On 9/25/11 11:56 PM, Robert Jacques wrote:
On Sun, 25 Sep 2011 23:06:01 -0400, Andrei Alexandrescu
<[email protected]> wrote:
So, std.benchmark should
[ ] Set the affinity to a single thread at start (i.e. use
SetProcessAffinityMask, etc)

I think that won't influence most measurements measurably.

First, a core jump is guaranteed to, essentially, poison the cache.
Which, at least in my eyes, invalidates that particular timing run.

Well it will be one of many runs. The questions are if (a) core jumps are likely to happen during a benchmark run, (b) many enough will happen to influence a 500ms time window.

Second, timing generally relies on the CPUs Time Stamp Counter, which is
not multi-thread safe; a core switch invalidates all previous TSC
values, and hence, the time measurement itself. Furthermore, the TSC is
not even guaranteed to have a fixed frequency on some CPUs. Now there
are ways around the problems of the TSC, but even so:

(From the Wikipedia)
"Under Windows platforms, Microsoft strongly discourages using the TSC
for high-resolution timing for exactly these reasons, providing instead
the Windows APIs QueryPerformanceCounter and
QueryPerformanceFrequency.[2] Even when using these functions, Microsoft
recommends the code to be locked to a single CPU."

std.benchmark uses QueryPerformanceCounter on Windows and clock_gettime/gettimeofday on Unix.

[ ] Repeat the measurement N times, taking the min.

std.benchmark repeats the measurement in a loop, discounts the times
spent in the iteration proper, and divides total time by the number of
iterations to figure the time per iteration. This has the advantage that
works with even very fast functions without letting the counter itself
affect the timing.

Which is necessity but not sufficient for proper benchmarking. The
timers themselves are noisy, to say nothing of the effects of context
switches, warm-up, etc on a run. During the ptr+length vs ptr+ptr
discussion on Tuesday, the naive use benchmark lead to some very wrong
conclusions simply because any single run had up to ~5% of error. The
only way to get rid of this error, is to make multiple runs.
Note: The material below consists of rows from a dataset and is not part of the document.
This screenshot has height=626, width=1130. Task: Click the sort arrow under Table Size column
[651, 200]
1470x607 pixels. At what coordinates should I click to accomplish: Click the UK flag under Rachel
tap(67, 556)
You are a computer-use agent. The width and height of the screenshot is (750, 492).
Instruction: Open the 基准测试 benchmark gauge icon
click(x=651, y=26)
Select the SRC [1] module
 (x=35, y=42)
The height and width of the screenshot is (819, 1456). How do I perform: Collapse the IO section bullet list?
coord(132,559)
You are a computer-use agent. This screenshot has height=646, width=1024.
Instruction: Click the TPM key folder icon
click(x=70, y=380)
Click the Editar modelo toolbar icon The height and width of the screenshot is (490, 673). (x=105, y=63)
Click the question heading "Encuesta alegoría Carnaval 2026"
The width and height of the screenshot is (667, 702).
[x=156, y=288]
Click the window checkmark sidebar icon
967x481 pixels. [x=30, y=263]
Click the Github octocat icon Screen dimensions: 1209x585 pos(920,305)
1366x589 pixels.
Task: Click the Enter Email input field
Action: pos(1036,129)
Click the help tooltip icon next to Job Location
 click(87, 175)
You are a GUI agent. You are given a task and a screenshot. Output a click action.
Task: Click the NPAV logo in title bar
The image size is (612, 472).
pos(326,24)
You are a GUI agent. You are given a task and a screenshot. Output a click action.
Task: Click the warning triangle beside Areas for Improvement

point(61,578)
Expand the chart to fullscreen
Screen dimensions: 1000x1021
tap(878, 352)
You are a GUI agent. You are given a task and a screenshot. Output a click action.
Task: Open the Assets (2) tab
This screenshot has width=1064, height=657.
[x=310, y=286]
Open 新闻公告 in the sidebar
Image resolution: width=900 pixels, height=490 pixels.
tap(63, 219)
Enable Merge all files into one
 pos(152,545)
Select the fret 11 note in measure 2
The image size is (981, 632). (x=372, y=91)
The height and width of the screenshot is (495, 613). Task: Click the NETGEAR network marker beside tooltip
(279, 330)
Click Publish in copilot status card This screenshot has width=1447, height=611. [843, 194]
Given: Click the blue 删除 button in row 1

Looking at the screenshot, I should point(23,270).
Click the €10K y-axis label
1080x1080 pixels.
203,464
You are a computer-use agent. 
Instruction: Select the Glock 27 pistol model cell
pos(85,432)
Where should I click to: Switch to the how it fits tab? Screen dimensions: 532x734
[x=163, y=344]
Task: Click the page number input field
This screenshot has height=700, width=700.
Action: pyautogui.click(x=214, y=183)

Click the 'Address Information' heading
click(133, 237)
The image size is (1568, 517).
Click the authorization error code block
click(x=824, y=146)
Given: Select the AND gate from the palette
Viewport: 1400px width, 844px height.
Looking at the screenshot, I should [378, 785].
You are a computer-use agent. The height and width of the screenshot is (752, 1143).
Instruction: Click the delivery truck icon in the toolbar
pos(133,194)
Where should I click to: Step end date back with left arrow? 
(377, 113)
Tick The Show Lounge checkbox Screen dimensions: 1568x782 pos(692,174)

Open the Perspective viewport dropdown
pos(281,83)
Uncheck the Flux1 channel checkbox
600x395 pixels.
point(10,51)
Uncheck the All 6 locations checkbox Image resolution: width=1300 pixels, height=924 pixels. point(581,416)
You may want to take a look at the code. This is a long argument ending with "...make multiple runs" as if std.benchmark is not doing them and you suggest it should. Again, std.benchmark runs the tested function in a loop in powers of 10 until the entire run lasts at least 500ms.

[X] Adaptively increase the number of loop iterations to ensure a valid
reading.

The current system tries 10, 100, 1000 iterations until it gets to a
total run time of at least 0.5 seconds. That's quite a generous margin,
I plan to tighten it.

[ ] Adaptively decrease the number of loop iterations to ensure minimal
context switching.

OK.

In fact upon further thinking the iterations should not be too few. Context switches and other activity is inevitable, but the effects are negligible over long periods (as half a second would be).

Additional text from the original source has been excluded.